I wasn’t there to take live photos and we have no rosette to pose with yet (it’s in the mail), so I’ll have to just post a past photo of BB.  This is from her perfect score of 112 NAVHDA Natural Ability test in April.

Bourg-Royal's CB Bluestem JH NA 1, Wirehaired Pointing Griffon

Bourg-Royal’s CB Bluestem JH NA 1, Wirehaired Pointing Griffon

So, for my birthday and Christmas this year I got myself the GoPro Hero2 camera to wear hunting.  I should have enough battery and memory card power to just let it run all day (as long as I switch out the battery every 2 hours and the 32 GB memory card every 4), so it should be fun to watch me cuss, lose my breath, fall in coyote holes, miss easy shots and get lucky every once in awhile.  It does get a little heavy on your head, so I’m not sure if I’ll be able to convince Charles to try it, but I’m going to work on him.  I took the camera out to the pond with us on Sunday, but I was pressing all of the wrong buttons and got nothing, but the videos of the week are two unedited GoPro videos of Caleb and I walking the dogs (first Sam and Sue, then Mae and BB) in the back yard.  I should have edited them, but just really don’t have the time this week, sorry.  Part I with Sam and Sue: http://www.youtube.com/watch?v=Kbp7jhB2KCk  Part II with Mae and BB: http://www.youtube.com/watch?v=znd2BiO–14

Susan and Tom in North Dakota are always sending me great pictures of TracHer from our “C” litter earlier this year.  She’s coming up on 6 months of age and is working good on pointing and retrieving!
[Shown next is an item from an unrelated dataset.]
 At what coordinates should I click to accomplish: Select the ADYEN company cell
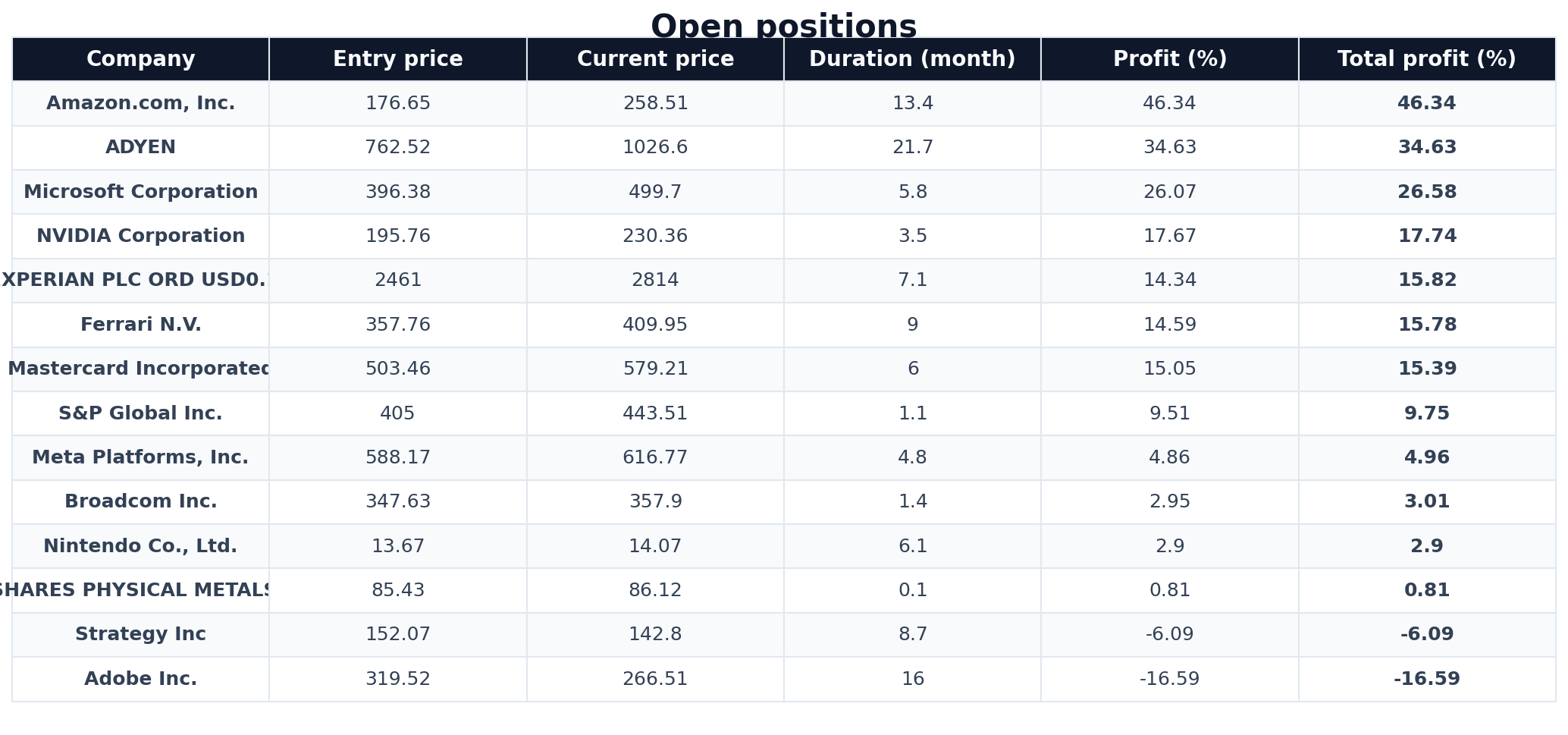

TracHer on point, 6 month old Wirehaired Pointing Griffon

TracHer looking pretty in the sunflowers, 6 month old Wirehaired Pointing Griffon

TracHer after she retrieved the goose Dokken, 6 month old Wirehaired Pointing Griffon

I also received an update from Rick who just lives on the other side of town with 3 month old Dottie from our “D” litter (the family liked her litter name so much that they just decided to keep it).  She is the star of the neighborhood and is on track with her growth, as well as work in the yard and field.
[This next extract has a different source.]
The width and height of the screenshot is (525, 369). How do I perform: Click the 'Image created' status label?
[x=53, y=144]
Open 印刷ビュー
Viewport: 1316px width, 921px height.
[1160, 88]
Dottie pointing the pheasant wing, 3 month old Wirehaired Pointing Griffon

It’s time to move on to filling out more AKC event premiums and packing for the big weekend grouse/prairie chicken and dove hunting trip.  It is supposed to be extremely hot, so we only see ourselves in the field for a few hours every morning.  I hope we’re able to capture some cool moments on film to share with you and we’re always good for some long-winded tales.  Wish us luck!